Stored records ->
BEGIN

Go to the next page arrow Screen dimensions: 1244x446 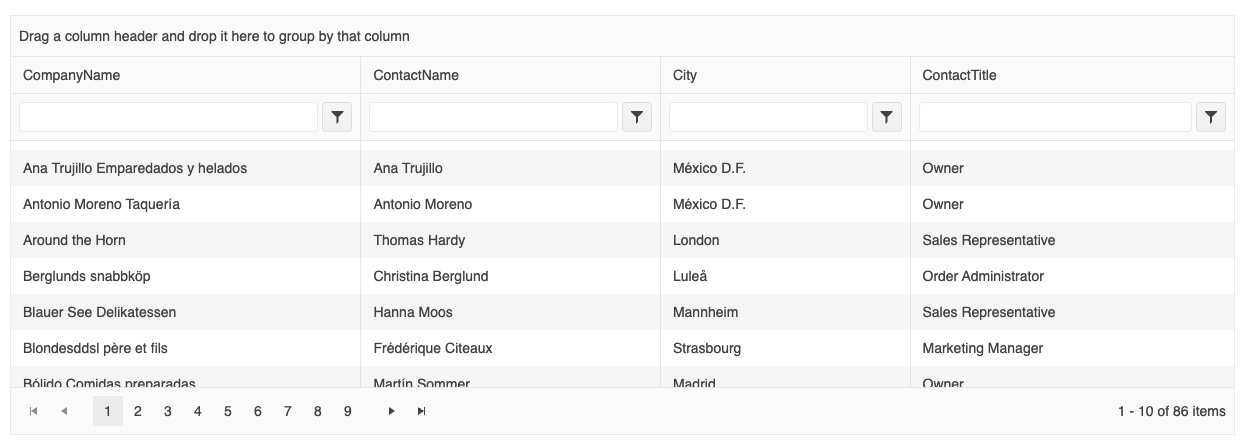[x=392, y=411]
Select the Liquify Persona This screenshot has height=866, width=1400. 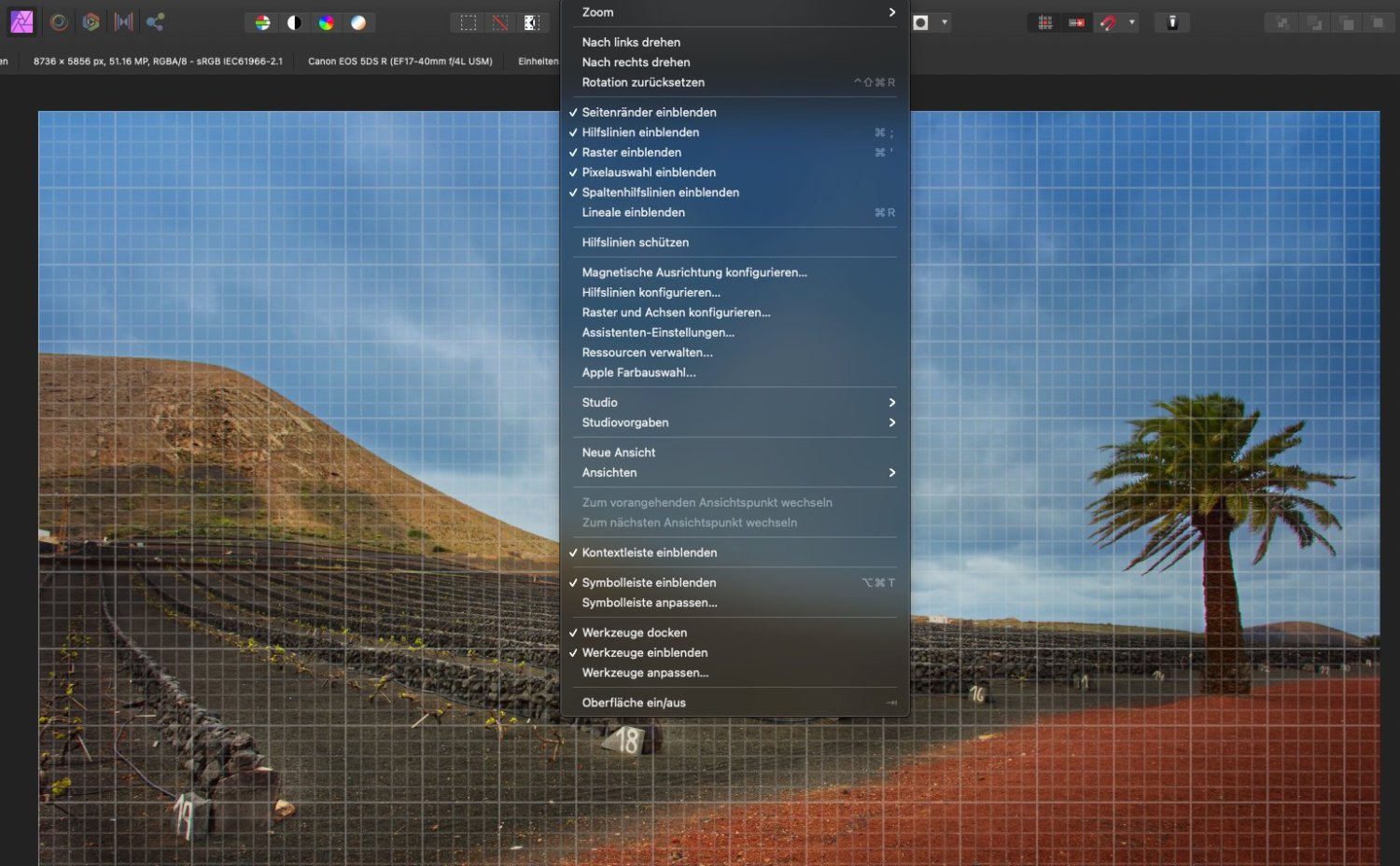point(91,21)
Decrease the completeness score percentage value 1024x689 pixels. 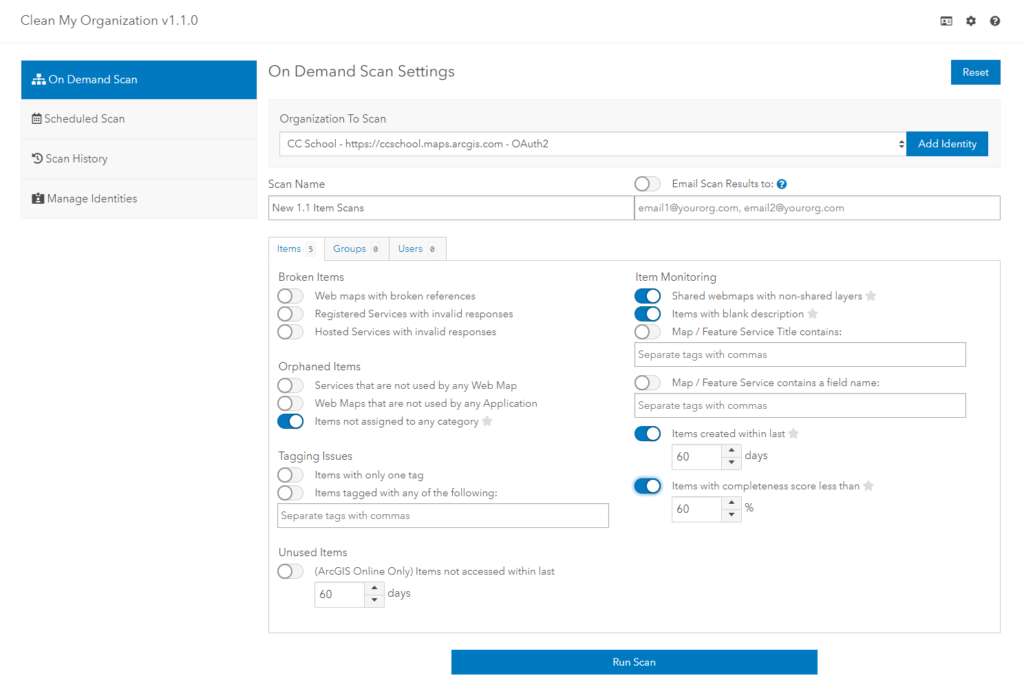point(732,515)

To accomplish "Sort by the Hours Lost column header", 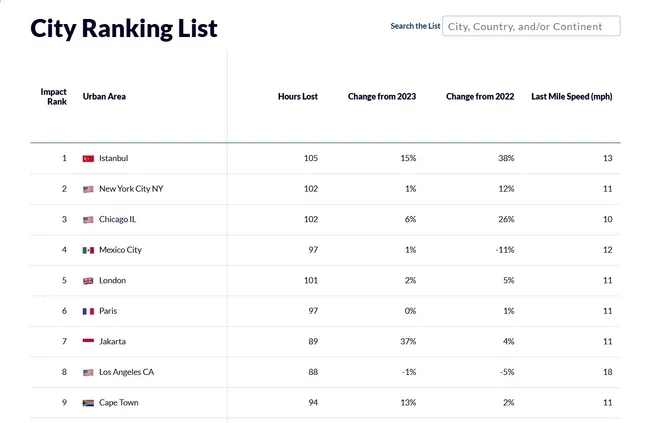I will tap(297, 97).
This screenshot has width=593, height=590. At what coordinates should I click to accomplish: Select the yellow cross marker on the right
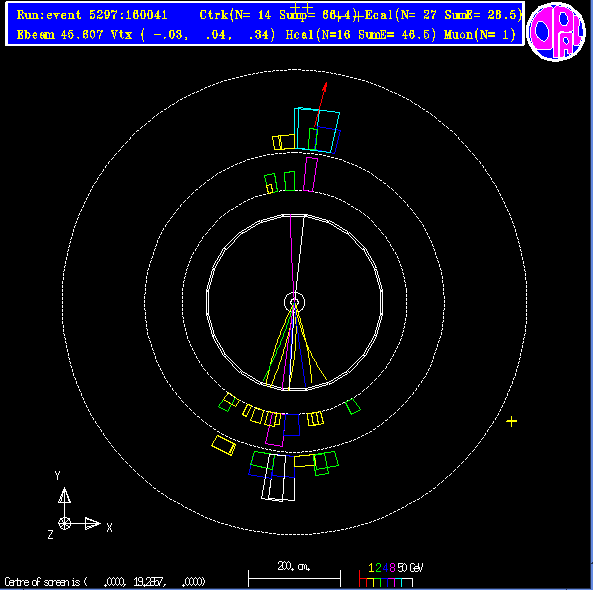[511, 421]
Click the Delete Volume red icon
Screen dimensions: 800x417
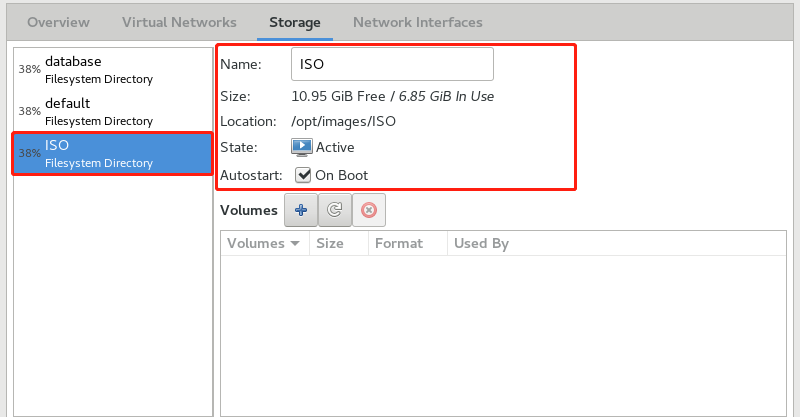369,210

END

Word-for-word restatement: every line from the one with "Click the Delete Volume red icon" through the final line of the data, both ends included, pictures excluded.

Click the Delete Volume red icon
Screen dimensions: 800x417
369,210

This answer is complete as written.